In this activity we will learn how to find the mean, variance, and standard deviation of a binomial distribution. We will use the example of tossing a fair coin \(n=5\) times, then calculating the probability of tossing \(X=0\), 1, 2, 3, 4, or 5 heads. First, set the number of tosses and the probability of tossing a head.

```
n=5
prob=0.5
```

Next, the possibilities are tossing \(X=0\), 1, 2, 3, 4, or 5 head. Set \(X\) as follows.

```
x=0:5
x
```

`## [1] 0 1 2 3 4 5`

Next, we use R’s dbinom command to compute each probability of tossing \(X=0\), 1, 2, 3, 4, or 5 heads.

```
p=dbinom(x,n,prob)
p
```

`## [1] 0.03125 0.15625 0.31250 0.31250 0.15625 0.03125`

Now we will create a stick graph for our data.

```
plot(x,p,type='h',
ylim=c(0,0.4),
lwd=2,
col="red")
```

Based on the image, the balance point (mean) appears to be around 2.5.

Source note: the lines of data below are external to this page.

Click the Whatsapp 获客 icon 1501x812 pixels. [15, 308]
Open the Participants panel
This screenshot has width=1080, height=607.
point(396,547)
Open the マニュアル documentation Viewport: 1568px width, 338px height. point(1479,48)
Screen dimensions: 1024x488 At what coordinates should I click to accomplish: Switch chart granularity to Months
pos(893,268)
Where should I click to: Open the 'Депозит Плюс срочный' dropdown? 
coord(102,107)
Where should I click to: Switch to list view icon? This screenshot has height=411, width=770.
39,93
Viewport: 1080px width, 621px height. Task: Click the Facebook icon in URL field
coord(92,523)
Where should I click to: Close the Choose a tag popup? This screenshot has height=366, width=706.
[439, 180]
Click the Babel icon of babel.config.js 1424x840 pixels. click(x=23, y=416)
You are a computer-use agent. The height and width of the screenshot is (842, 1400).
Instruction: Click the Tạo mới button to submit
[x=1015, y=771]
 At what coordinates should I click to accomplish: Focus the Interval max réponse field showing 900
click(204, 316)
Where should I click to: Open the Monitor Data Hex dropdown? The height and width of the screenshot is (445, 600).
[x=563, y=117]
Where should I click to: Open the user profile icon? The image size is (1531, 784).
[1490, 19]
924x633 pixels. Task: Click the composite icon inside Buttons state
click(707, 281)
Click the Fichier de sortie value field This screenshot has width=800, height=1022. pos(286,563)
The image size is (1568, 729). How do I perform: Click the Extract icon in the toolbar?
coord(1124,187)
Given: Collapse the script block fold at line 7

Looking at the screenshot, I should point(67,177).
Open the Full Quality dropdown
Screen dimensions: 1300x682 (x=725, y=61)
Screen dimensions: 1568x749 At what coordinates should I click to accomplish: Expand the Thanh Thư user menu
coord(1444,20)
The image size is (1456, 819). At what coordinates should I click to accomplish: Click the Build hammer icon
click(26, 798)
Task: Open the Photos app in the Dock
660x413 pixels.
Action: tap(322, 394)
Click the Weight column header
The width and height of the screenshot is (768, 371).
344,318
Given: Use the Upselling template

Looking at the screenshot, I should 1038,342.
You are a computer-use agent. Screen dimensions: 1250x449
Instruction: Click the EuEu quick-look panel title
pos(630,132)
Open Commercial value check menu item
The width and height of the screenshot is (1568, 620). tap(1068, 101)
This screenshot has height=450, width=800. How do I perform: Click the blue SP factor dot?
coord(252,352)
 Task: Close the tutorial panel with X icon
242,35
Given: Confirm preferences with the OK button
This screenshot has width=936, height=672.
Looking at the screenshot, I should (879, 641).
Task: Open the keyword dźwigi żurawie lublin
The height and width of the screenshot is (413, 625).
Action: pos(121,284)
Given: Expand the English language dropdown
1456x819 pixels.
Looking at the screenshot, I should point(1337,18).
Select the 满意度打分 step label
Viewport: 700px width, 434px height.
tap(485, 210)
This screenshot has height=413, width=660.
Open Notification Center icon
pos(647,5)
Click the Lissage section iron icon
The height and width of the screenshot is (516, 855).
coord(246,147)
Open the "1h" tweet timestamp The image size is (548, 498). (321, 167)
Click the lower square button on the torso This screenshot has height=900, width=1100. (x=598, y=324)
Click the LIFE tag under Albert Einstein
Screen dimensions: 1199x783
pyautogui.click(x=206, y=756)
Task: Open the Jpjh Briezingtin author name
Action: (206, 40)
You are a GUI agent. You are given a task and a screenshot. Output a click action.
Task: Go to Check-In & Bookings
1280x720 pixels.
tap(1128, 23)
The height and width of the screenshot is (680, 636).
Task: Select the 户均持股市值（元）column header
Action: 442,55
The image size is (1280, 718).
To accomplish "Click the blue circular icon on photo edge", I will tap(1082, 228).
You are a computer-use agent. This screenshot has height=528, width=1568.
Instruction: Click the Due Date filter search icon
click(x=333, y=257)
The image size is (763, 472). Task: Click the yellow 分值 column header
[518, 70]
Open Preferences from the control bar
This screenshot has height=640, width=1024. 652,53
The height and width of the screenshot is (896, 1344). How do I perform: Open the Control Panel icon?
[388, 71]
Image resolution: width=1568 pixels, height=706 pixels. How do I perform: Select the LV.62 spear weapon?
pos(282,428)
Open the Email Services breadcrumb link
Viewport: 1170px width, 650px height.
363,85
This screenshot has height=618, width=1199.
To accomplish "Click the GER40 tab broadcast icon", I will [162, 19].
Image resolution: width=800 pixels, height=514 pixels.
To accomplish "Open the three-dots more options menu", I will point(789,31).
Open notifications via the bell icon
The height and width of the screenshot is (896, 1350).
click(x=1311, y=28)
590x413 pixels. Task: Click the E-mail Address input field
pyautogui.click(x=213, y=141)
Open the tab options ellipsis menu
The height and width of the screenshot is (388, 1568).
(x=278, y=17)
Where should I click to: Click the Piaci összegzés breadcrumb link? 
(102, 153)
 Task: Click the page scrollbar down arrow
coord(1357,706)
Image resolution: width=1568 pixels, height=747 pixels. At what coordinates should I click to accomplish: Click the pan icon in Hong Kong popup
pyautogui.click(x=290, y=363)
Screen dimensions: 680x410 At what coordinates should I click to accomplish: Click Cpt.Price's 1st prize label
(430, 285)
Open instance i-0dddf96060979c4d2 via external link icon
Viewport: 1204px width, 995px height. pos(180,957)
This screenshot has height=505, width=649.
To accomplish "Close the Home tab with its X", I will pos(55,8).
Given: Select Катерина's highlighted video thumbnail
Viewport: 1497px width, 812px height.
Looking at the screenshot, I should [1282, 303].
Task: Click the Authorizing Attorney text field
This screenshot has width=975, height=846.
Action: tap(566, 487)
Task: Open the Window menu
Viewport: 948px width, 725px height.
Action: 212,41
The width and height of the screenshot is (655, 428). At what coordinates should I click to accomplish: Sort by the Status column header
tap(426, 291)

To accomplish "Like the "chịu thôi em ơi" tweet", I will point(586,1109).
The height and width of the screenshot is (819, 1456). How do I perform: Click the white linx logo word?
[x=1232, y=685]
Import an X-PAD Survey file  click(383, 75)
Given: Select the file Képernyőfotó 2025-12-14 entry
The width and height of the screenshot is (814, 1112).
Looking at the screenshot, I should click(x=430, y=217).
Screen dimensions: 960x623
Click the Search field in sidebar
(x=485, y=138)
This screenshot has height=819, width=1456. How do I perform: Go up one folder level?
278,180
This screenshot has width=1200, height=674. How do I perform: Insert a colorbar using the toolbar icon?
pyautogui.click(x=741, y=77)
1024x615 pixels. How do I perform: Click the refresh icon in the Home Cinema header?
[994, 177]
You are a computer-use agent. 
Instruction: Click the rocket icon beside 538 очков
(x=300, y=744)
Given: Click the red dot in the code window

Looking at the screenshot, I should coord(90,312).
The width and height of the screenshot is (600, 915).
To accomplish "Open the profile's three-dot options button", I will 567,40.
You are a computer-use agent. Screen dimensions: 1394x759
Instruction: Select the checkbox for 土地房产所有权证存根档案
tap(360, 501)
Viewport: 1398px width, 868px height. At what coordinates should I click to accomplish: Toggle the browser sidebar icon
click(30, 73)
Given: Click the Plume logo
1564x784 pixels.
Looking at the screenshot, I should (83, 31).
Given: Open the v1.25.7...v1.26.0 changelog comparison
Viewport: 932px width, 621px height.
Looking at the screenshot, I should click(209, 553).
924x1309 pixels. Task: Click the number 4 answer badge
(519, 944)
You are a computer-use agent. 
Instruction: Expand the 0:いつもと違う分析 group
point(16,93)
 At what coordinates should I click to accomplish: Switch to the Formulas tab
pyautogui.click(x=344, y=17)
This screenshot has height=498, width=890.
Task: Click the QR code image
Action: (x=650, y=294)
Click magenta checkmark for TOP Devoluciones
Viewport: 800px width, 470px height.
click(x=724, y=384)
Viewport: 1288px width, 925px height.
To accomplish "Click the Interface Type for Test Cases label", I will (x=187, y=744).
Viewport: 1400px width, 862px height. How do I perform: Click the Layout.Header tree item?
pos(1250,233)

We will use R’s cbind command to store the columns \(x\), \(p\), \(xp\), and \(x^2p\).

```
data=cbind(x,p,x*p,x^2*p)
data
```

```
## x p
## [1,] 0 0.03125 0.00000 0.00000
## [2,] 1 0.15625 0.15625 0.15625
## [3,] 2 0.31250 0.62500 1.25000
## [4,] 3 0.31250 0.93750 2.81250
## [5,] 4 0.15625 0.62500 2.50000
## [6,] 5 0.03125 0.15625 0.78125
```

We would like to add some row names and column names.

```
rownames(data)=0:5
colnames(data)=c("x","p","xp","x^2p")
data
```

```
## x p xp x^2p
## 0 0 0.03125 0.00000 0.00000
## 1 1 0.15625 0.15625 0.15625
## 2 2 0.31250 0.62500 1.25000
## 3 3 0.31250 0.93750 2.81250
## 4 4 0.15625 0.62500 2.50000
## 5 5 0.03125 0.15625 0.78125
```

Now we would like to sum the columns.

`addmargins(data,1)`

```
## x p xp x^2p
## 0 0 0.03125 0.00000 0.00000
## 1 1 0.15625 0.15625 0.15625
## 2 2 0.31250 0.62500 1.25000
## 3 3 0.31250 0.93750 2.81250
## 4 4 0.15625 0.62500 2.50000
## 5 5 0.03125 0.15625 0.78125
## Sum 15 1.00000 2.50000 7.50000
```

Now we can compute the mean, using the formula \(\mu=\sum xp\).

```
mu=sum(x*p)
mu
```

`## [1] 2.5`

Aha! That agrees with the guess we made based on our stick graph. Now, let’s compute the variance, using the formula \(\sigma^2=\sum x^2p-\mu^2\).

```
sigma.sq=sum(x^2*p)-mu^2
sigma.sq
```

`## [1] 1.25`

Hence, the variance is \(\sigma^2=1.25\). To find the standard deviation, we take the square root of the variance.

```
sigma=sqrt(sigma.sq)
sigma
```

`## [1] 1.118034`

Hence, the standard deviation is \(\sigma=1.118034\).

There is a much quicker way to calculate the mean, variance, and standard deviation of a binomial distribution using the formulas \[ \begin{align*} \mu&=np\\ \sigma^2&=npq\\ \sigma&=\sqrt{npq}, \end{align*} \] where \(n\) represents the number of trials (e.g., the number of coin tosses), \(p\) represents the probability of success (e.g., the probability of tossing a head), and \(q\) represents the probability of failure (e.g., the probability of not tossing a head (i.e., a tail)).

Above, we use prob as a variable for the probability of success. Let change that to \(p\) for these calculations. So, we toss a coin \(n=5\) times and the probability of getting a head is \(p=0.5\). Note that \(q\), the probability of failure, is \(a=1-p\).

```
n=5
p=0.5
q=1-p
c(n,p,q)
```

`## [1] 5.0 0.5 0.5`

Let’s use the first formula to calculate the mean and see if it agrees with our result calculated above.

```
mu=n*p
mu
```

`## [1] 2.5`

Yay! We got 2.5 again. Now, let’s get the variance using the second formula.

```
sigma.sq=n*p*q
sigma.sq
```

`## [1] 1.25`

Yay! That is exactly the same number we got above. Finally, calculate the standard deviation using the third formula.

```
sigma=sqrt(n*p*q)
sigma
```

`## [1] 1.118034`

Yay! Again, the same answer as calculated above.

The formulas \[ \begin{align*} \mu&=np\\ \sigma^2&=npq\\ \sigma&=\sqrt{npq} \end{align*} \] are a much simpler way to calculate the mean, variance, and standard deviation of a binomial distribution.